(Short exercise 1) Reproduce the records verbatim, starting at the line that contains "The height and" and ending at the final line of the records, with both ends included. Leave the pictures out of your reply.

(Selected extract)

## start

Need to rotate new IMs into the rotation and rotate others out. The current IMs have the best understanding of the experience. Collect feedback from current Incident Managers based on their experience and get feedback on potential change.
Next Actions
Collect feedback
Decide on any changes to the schedule/rotation - create MR (if needed)
Rotate new IMs into the rotation
Proposal
(would like to get some initial feedback on this before progressing to an MR)
One of the key parts of feedback already is that shift rotations are too frequent. Additionally, there are clearly busier shifts than others. See evaluation of number of PD events per shift per month.
Proposal tl;dr:
transition two of our shifts from 4 hours to 6 hours in duration. Result: eliminate 8 shift slots completely.
increase the number of IMs in each shift rotation from 4 to 6. Result: increase time between rotation shifts.
increase the duration of each set of shifts from 3 days to 4. Result: increase time between rotation shifts.
overall results:
with the same overall number of team members (24), shifts will occur less frequently. Instead having 9 days in between sets of shifts, there will be 19 days.
each set of shifts will be 4 days instead of 3
two shifts will be longer (6 hours) during time of day when there is less activity (from 2300 -> 0500 and 0500 -> 1100 UTC)
Need to rotate new IMs into the rotation and rotate others out.
@sloyd out of curiosity, how many eligible team members do we have for IMOC? My understanding is it's the total number of Directors / Sr EMs / EMs from Development and Infrastructure + some Staff Engineers.
I'm asking because I'm trying to understand how often team members will be rotated out if each rotation has 24 team members.
There are some details about some individual contracts as well, but in general your description is correct. The other item to consider are those who are in other oncall rotations - we don't want anyone doing more than one.

## end

(Short exercise 2) According to the incident manager rotation thread, how many days would separate sets of shifts under the proposal?

(Records shown)
## start

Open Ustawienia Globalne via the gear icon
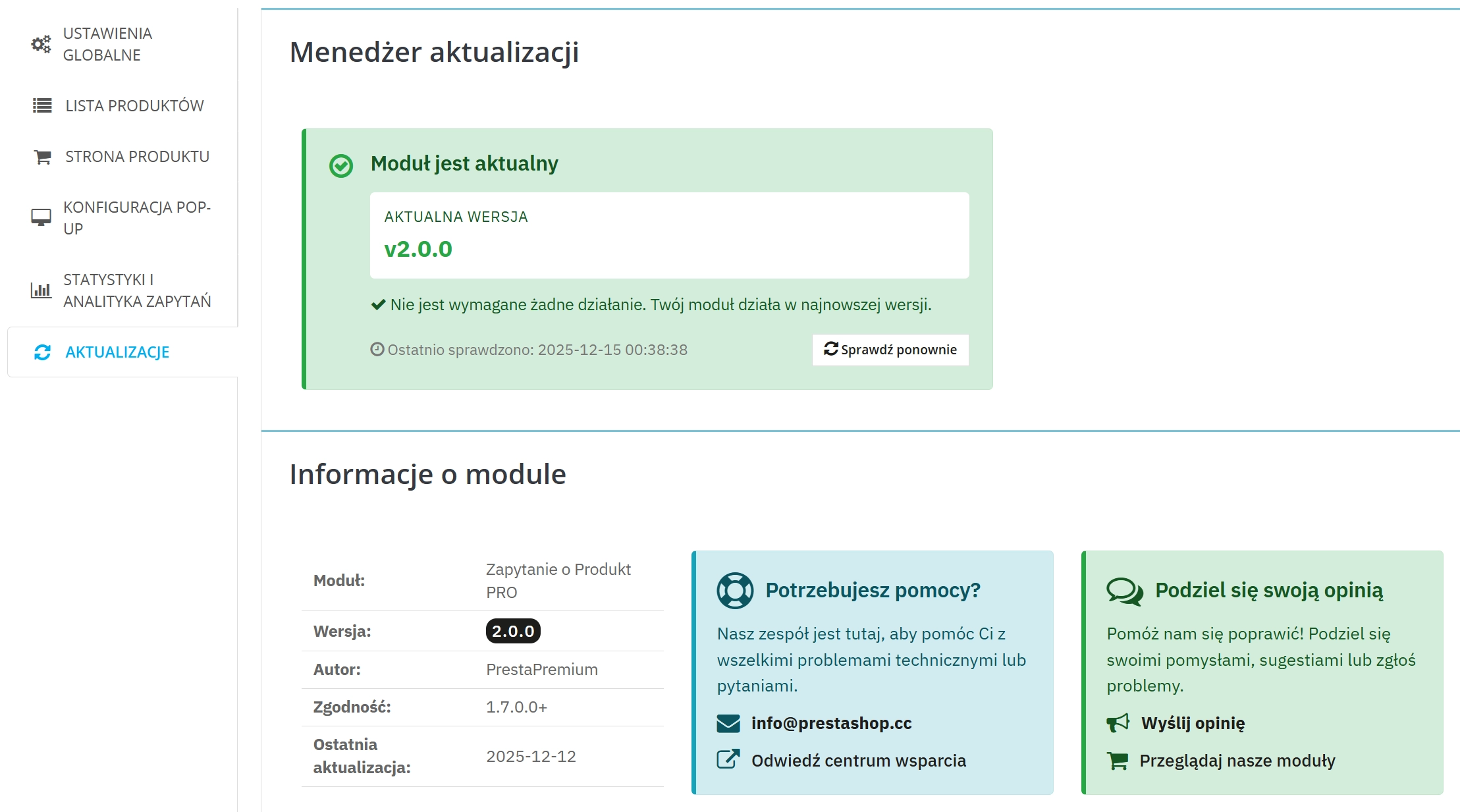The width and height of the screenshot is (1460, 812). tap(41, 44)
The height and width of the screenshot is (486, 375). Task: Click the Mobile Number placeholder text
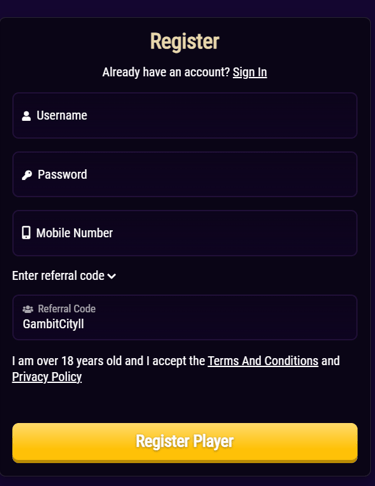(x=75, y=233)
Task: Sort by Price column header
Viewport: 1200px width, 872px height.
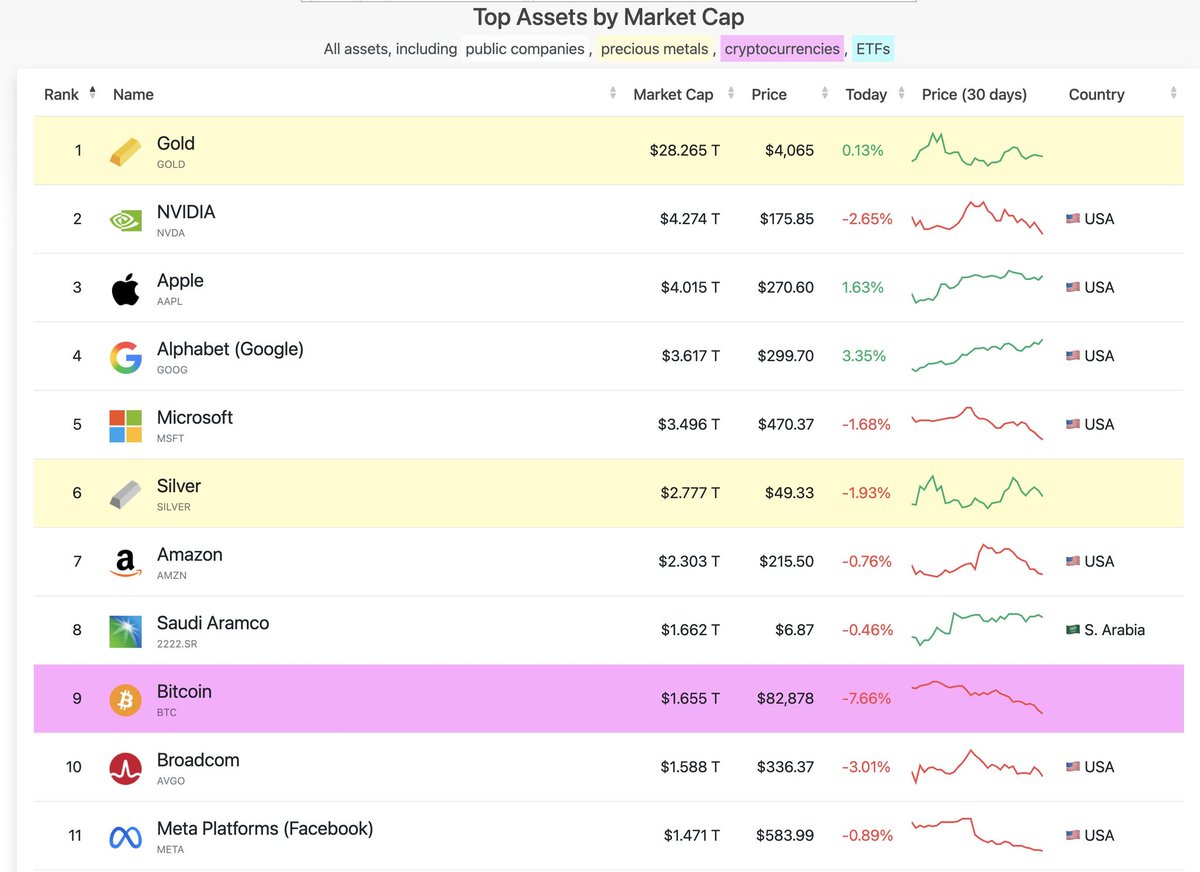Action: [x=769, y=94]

## end

(Exercise response 1)
The height and width of the screenshot is (486, 375). Task: Click the Mobile Number placeholder text
(x=75, y=233)
Task: Sort by Price column header
Viewport: 1200px width, 872px height.
Action: [x=769, y=94]

(Exercise response 2) 19 days, instead of 9.